--- PAGE EXTRACT Enclosed Below ---

Riding the South

The blog of Scott and Jenny Morris

March 14, 2016

My Irish eyes

are smiling

By Jenny Morris

On Thursday I won’t be wearing Kelly green for St. Patrick’s Day (I don’t look good in it) and I don’t own any orange (Roll Tide). But my Irish eyes will be smiling — probably because of something Daughter No. 2 says to me.

When her maternal grandmother returned to our ancestral County Cork years ago to kiss the Blarney stone (see blurred photographic evidence above), I figured the “gift of eloquence” as Blarney Castle’s website describes it, or the “ability to flatter and deceive without offense” as some envious non-Irish person put it, would pass on to future generations.

In my estimation my progeny had a double advantage already. 1. Their grandmothers are each ½ Irish.  2. Though two of them were born outside the South, I got them all home as soon as I could. I figured learning Southern as a second language wouldn’t be so hard if the children were young enough.

And those of us who acquired it natively know speaking Southern has very little to do with any accent. Bless our hearts, our hospitality and hypocrisy are kissing cousins, and pretty close to what the Irish call blarney.

But our youngest, born in New York not far from the City itself, showed little interest in either Irish or Southern. In fact, in many regards, she is a plain-spoken Yankee.

--- End of Enclosed PAGE EXTRACT ---
--- RAW DATA Enclosed Below ---

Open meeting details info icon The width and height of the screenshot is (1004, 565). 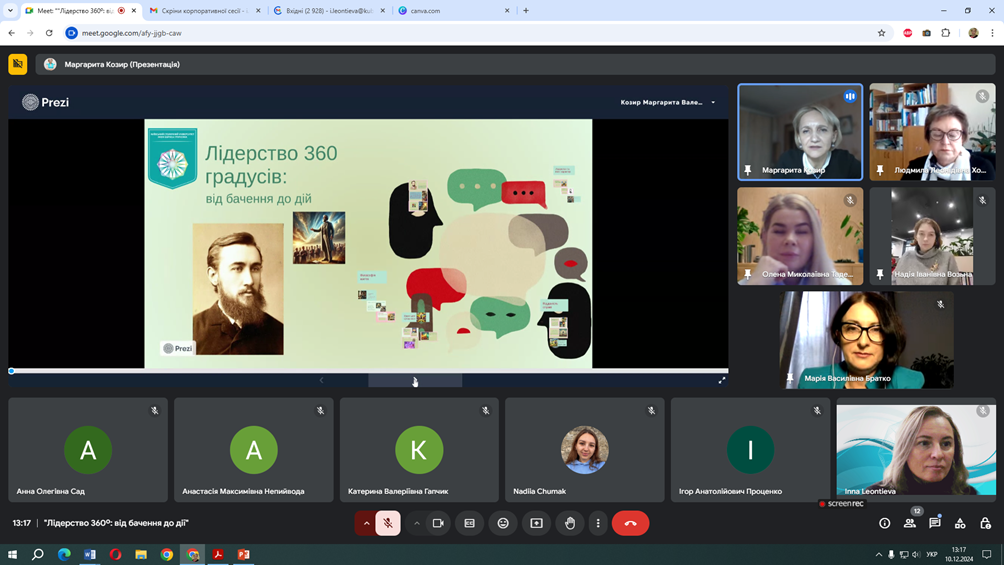click(x=884, y=523)
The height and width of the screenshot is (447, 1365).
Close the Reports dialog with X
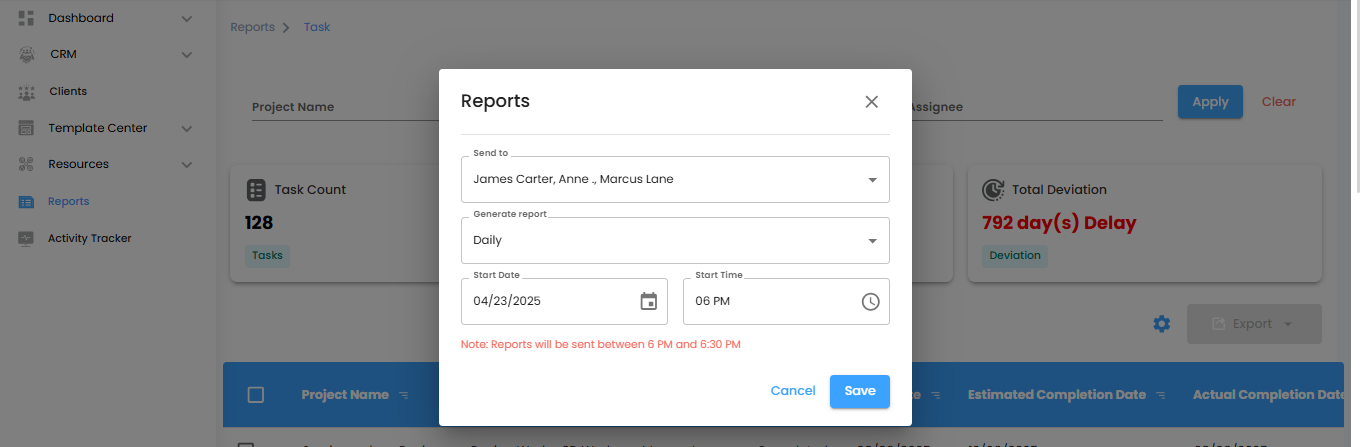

--- End of Enclosed RAW DATA ---

**WORK REQUEST:**
Pick up the blog post about Irish heritage and speaking Southern from where it stops, and continue it.

**ANSWER:**
Over the last decade I’ve collected several points of evidence in support of my assertion.

Exhibit A: At a routine parent-teacher conference, I learned Daughter No. 2 had turned to her first grade reading coach during their session that day and announced, “This school is full of problems for me, and you’re one of them.”

Exhibit B: Upset about attending a funeral, I got snippy with her, then turned to apologize. “I’m sorry, but you know the stress about visiting when there’s a dead person —” I started to say. “Yes,” she said, “the live people who will be there.”

Exhibit C: And then there’s her propensity to dispense with any niceties in answering her older sister: “If you want to know what we were talking about, you’ll have to ask Mom. I’m pretty sure it falls under the category of stuff we’re not supposed to tell you until you are emotionally more stable.”

So if you want a straight answer, consider contacting Daughter No. 2. Her willingness to speak the truth without any sugar on top marks her as an outsider more than any accent, transplanted Southerner status and Irish roots notwithstanding. But she always makes me smile.